Edward Joseph Flanagan

In Nebraska Notables by admin

Edward Joseph Flanagan was born in rural west central Ireland. He was the eighth of eleven children, a gifted, frail child who often devoted the long hours of tending his family’s sheep and cattle and reading and prayer. Although poor, his parents were determined to provide Edward with education sufficient for him to become a priest.

Father Flanagan emigrated to America in 1904, with his sister, Nellie, and brother, Patrick. He stayed with his mother’s relatives until he began his studies at Mount St. Mary’s Seminary in Emmitsburg, Maryland. He graduated with honors from Mount St. Mary’s College in 1906, with an A.B. degree that qualified him for entrance in Dunwoodie Seminary in Yonkers as a seminarian for the Archdiocese of New York.

In the first year of Father Flanagan’s studies he contracted double pneumonia and because of his weak lungs was unable to fully recover and was told by the doctors he would have to leave the seminary for at least a year. He moved to Omaha, Nebraska in 1907, to live with his brother, Father P.A. (Patrick) Flanagan, so that his sister, Nellie, who was Father P.A.’s housekeeper, could nurse her younger brother back to health.

In August of 1907, after a complete rest, he sailed for Italy. In Rome he took classes at the Gregorian University, but when the Roman winter set in he became sick again and had to return to America.

He re-joined his family in Omaha, resting and recuperating until he was strong enough to work. He found a job as an accountant with the Cudahy Packing Company where he worked until his restored health allowed him to resume to his seminary studies. In 1909, Father Flanagan traveled to Innsbruck, Austria to complete his studies at the Royal Imperial Leopold Francis University where he was ordained in 1912. His first mass was in St. Ignatius Church in Innsbruck.

Soon after his ordination, he returned to America and followed his brother Pat as assistant pastor to the Irish community at St. Patrick’s Church in O’Neill, Nebraska. Because he had worked briefly as an accountant for a meatpacking firm in Omaha, Father Flanagan accepted a pastoral appointment at St. Patrick’s Parish in one of the city’s most impoverished neighborhoods. At 6:00 p.m. on Easter Sunday 1913, a violent tornado struck Omaha, destroying one third of the city. The morning after the tragedy, Father Flanagan was out with mortician Leo Hoffman picking up the bodies of the dead and making arrangements for their decent burial. The tornado left 155 people killed, hundreds homeless, and fathers of families without work.

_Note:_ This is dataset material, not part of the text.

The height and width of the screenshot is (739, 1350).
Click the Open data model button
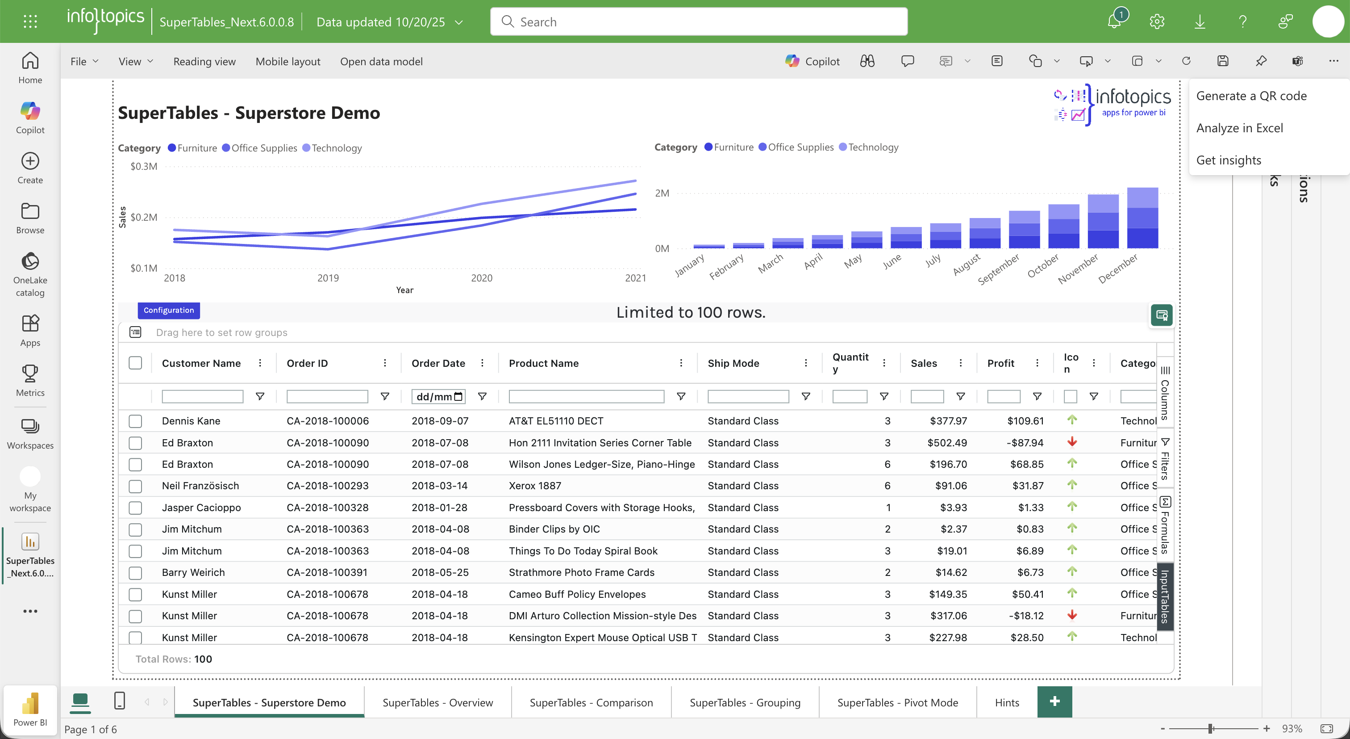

After the catastrophic drought of 1913, German and Irish migrants were left without work. Flanagan worked tirelessly for five years to provide the homeless men shelter and food, but he became convinced that long-term correction of the problem had to begin with saving the youth, specifically the boys he saw wandering the streets. In 1917, with a ninety-dollar loan from a pawnbroker, Flanagan opened an orphanage for boys, determined to provide them not only food and shelter but also education, vocational training and moral instruction.

Over time, Father Flanagan was able to purchase a farm about ten miles west of Omaha which would offer a place for boys and young men to live. The farm provided the boys with a way to grow their own food, and the large open fields were perfect for baseball, football and track fields. With the help of business and religious leaders, as well as the citizens of Omaha, Father Flanagan was able to enlarge his new Boys Town to include a five-story brick building, which would house the classrooms, dining hall, gym, dormitory, chapel and infirmary (hospital).

By 1930, Boys Town was home to 280 boys and a new $400,000 building was underway to house the trade school, faculty offices, and gym. During this time, people became aware of the success of Boys Town through Father Flanagan’s radio shows and the Boys Town choir. In 1938, a movie about Father Flanagan called Boys Town made him even more famous.

In the early 21st century, Boys Town was home to over five hundred boys and girls who live in seventy family-style homes. Besides their schooling, these boys and girls receive heath care, including help for those with severe behavioral and emotional problems.

In 1977, the Boys Town National Research Hospital opened to provide clinical and surgical services to more than forty-thousand children and families across the United States.